Session 4 · Wednesday, March 18, 2026

Knowledge
Graph Design

From conversations to structure. Entities, facts, triples — and a guest who invented how to tell if two entities are the same person.

WHAT Layer ★ Guest: Jeff Jonas

Today's Session

Agenda

  1. From WHO to WHAT — The Transition
    You've built the social layer. Now we structure what you know. The Knowledge Graph is where opinion becomes fact.
  2. ★ Guest Speaker — Jeff Jonas
    Former IBM Fellow. National Geographic's "Wizard of Big Data." Founder of Senzing. The person who invented entity resolution — the science of figuring out if two records are the same real-world entity.
  3. Entities, Facts, Triples
    The building blocks of knowledge. How to decompose any domain into structured, queryable, composable units.
  4. Building Your 100-Triple Graph
    Hands-on workshop: take your project and build a domain knowledge graph with at least 100 triples.
  5. The "What We Don't Know" Exercise
    The most important graph is the one that maps your ignorance. What's missing? Where are the gaps?

Guest Speaker

Jeff Jonas

Data Scientist · Former IBM Fellow · Founder, Senzing
The creator of entity resolution

Jeff Jonas

The Wizard of Big Data

The Origin Story

In the 1990s, Jeff Jonas built a system called NORA — Non-Obvious Relationship Awareness — for Las Vegas casinos. The problem: clever people using different names, Social Security numbers, and birth dates to avoid detection. His system found the hidden connections that no single database could reveal.

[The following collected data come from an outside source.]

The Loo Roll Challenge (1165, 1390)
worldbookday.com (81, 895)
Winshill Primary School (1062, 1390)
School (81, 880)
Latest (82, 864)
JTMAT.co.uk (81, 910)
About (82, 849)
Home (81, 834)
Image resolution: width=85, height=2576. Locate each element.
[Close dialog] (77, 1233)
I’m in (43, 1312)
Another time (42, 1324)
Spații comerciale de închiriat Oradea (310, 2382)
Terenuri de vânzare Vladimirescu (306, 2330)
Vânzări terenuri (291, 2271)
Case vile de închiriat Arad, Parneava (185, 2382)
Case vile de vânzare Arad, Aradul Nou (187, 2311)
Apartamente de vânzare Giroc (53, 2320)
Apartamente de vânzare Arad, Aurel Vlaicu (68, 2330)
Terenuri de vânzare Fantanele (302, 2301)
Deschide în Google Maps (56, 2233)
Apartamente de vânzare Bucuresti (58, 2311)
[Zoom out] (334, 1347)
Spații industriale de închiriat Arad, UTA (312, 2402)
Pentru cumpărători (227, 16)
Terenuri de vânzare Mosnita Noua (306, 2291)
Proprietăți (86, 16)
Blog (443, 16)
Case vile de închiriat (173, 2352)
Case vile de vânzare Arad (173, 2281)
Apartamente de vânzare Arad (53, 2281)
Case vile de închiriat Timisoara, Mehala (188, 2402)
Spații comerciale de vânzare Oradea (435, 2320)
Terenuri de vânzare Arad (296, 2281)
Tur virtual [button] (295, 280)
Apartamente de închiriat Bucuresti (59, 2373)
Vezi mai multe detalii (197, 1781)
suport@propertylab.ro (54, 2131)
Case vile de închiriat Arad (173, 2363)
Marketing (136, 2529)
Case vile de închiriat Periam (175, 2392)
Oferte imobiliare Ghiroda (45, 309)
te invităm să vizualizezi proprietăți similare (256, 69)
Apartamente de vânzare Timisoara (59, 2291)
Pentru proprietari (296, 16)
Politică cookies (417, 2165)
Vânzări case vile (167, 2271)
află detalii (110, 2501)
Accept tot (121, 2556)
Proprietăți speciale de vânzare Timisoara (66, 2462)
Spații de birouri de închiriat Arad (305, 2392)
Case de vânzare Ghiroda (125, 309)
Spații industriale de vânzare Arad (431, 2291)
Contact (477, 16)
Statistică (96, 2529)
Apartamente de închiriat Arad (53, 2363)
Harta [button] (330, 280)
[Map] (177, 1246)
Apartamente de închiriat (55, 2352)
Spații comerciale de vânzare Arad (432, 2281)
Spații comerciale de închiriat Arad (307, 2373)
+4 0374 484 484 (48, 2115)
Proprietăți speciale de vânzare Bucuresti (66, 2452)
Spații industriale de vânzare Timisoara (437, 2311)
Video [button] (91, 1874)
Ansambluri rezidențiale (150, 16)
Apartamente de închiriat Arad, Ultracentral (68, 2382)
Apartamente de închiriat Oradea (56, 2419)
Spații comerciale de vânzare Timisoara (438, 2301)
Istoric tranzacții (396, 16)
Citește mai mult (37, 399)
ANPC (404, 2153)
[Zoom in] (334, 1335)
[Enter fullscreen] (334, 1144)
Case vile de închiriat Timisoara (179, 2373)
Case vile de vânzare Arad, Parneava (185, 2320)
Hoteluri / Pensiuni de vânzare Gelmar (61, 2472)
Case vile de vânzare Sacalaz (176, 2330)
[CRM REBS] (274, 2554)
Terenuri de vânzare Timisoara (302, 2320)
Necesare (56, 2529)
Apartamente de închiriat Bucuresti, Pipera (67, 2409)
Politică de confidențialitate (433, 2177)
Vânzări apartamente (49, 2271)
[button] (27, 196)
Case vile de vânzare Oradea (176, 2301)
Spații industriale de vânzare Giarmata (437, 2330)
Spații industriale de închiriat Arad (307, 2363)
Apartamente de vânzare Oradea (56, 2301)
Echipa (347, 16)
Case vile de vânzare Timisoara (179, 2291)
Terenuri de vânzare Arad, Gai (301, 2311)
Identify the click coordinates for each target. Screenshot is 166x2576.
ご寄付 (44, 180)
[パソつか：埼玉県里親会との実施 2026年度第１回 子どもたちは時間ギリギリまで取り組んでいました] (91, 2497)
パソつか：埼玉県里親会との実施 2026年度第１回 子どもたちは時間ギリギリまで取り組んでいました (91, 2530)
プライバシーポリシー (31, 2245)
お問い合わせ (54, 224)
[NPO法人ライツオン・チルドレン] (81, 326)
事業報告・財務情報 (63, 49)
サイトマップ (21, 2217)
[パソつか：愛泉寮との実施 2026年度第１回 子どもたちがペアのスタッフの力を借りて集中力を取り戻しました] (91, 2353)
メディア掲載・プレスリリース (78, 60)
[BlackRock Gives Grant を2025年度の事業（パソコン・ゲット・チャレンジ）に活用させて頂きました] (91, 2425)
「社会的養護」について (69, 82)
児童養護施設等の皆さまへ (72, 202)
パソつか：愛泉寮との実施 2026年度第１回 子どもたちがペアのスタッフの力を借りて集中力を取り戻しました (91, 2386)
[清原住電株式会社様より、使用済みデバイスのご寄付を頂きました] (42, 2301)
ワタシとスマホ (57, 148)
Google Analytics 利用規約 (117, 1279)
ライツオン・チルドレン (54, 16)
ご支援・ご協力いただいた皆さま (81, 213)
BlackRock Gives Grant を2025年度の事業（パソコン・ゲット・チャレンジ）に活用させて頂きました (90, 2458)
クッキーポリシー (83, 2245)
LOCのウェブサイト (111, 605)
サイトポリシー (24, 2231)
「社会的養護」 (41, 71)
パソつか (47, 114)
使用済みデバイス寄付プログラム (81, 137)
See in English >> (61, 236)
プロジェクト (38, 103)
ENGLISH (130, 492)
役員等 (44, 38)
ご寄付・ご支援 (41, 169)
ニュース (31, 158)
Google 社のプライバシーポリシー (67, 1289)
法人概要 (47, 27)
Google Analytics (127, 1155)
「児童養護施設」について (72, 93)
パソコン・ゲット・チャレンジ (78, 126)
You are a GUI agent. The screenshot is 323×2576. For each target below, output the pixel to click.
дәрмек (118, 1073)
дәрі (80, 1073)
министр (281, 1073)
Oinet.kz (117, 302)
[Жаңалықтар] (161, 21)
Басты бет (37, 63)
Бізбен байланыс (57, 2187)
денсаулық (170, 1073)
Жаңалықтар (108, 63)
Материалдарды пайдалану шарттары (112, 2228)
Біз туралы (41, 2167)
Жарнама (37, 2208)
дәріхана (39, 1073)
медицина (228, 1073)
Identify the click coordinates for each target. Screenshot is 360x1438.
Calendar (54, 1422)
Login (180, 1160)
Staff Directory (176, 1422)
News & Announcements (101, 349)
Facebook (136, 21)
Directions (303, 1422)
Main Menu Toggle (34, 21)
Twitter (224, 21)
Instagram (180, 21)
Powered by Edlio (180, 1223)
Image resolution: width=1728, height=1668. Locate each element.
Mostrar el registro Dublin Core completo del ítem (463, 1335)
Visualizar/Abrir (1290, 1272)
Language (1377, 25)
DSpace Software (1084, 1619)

That technology became entity resolution — the science of determining when two records refer to the same real-world entity, despite differences in how they're described. It's now the foundational layer beneath fraud detection, national security, customer intelligence, and every knowledge graph on earth.

Career Highlights

  • Created NORA for casino fraud detection
  • Sold company to IBM (2005)
  • IBM Fellow — led Context Computing
  • Modernized US voter registration with Pew
  • Built Singapore maritime domain awareness
  • Founded Senzing — democratizing entity resolution
  • 14 patents, featured in National Geographic

Why This Matters for You

  • Your graphs will break without entity resolution — is this the same property? Same person? Same company?
  • NORA = awareness refraction — finding non-obvious connections is exactly what the Trinity Graph does
  • Privacy tension — Jeff sits on boards of both intelligence orgs (USGIF) and privacy orgs (EFF, EPIC)
  • Every Inkwell venture needs this — BackyardOne, Block BMOS, Artiquity all face entity resolution problems

📖 Read after class: "To Know Entity Resolution Is To Love ER" — Jeff's primer on why this matters everywhere.

Entity Resolution

The Problem Jeff Solved

Entity resolution answers one question: "Is this the same thing?"

Without Entity Resolution

Record 1: Jon Smith, 123 Main St
Record 2: Jonathan Smith, 123 Main Street
Record 3: J. Smith, 123 Main St, Apt 2

→ System sees 3 different people
→ 3 customer records, 3 invoices, 3 profiles
→ Fraud goes undetected

With Entity Resolution

Record 1: Jon Smith, 123 Main St
Record 2: Jonathan Smith, 123 Main Street
Record 3: J. Smith, 123 Main St, Apt 2

→ System sees 1 person, 3 records
→ Complete picture, one graph node
→ Patterns become visible

💡 For your projects: Is "123 Main St" and "123 Main Street" the same property in BackyardOne? Is "The Weeknd" and "Abel Tesfaye" the same artist in Block BMOS? Is the same collector listed under two gallery names in Artiquity? Entity resolution is the invisible foundation of every knowledge graph.

The Transition

WHO → WHAT

Week 1 was about people and connections.
Week 2 is about what those people know — and what they don't.

Two Graph Layers

Social Graph vs. Knowledge Graph

🟢 Social Graph (WHO)

Nodes: People, organizations, teams

Edges: knows, works_with, reports_to, trusts

Question it answers: Who is connected to whom?

You built this in Week 1.

🔵 Knowledge Graph (WHAT)

Nodes: Entities, concepts, facts, documents

Edges: is_a, has_property, causes, requires, contradicts

Question it answers: What do we know — and how sure are we?

We build this today.

💡 The power comes from connecting them. When a person in your social graph is linked to a fact in your knowledge graph, you know not just WHAT is true but WHO knows it — and how much you trust that source.

The Building Block

What Is a Triple?

Every fact in a knowledge graph is stored as a triple: a subject, a predicate (relationship), and an object.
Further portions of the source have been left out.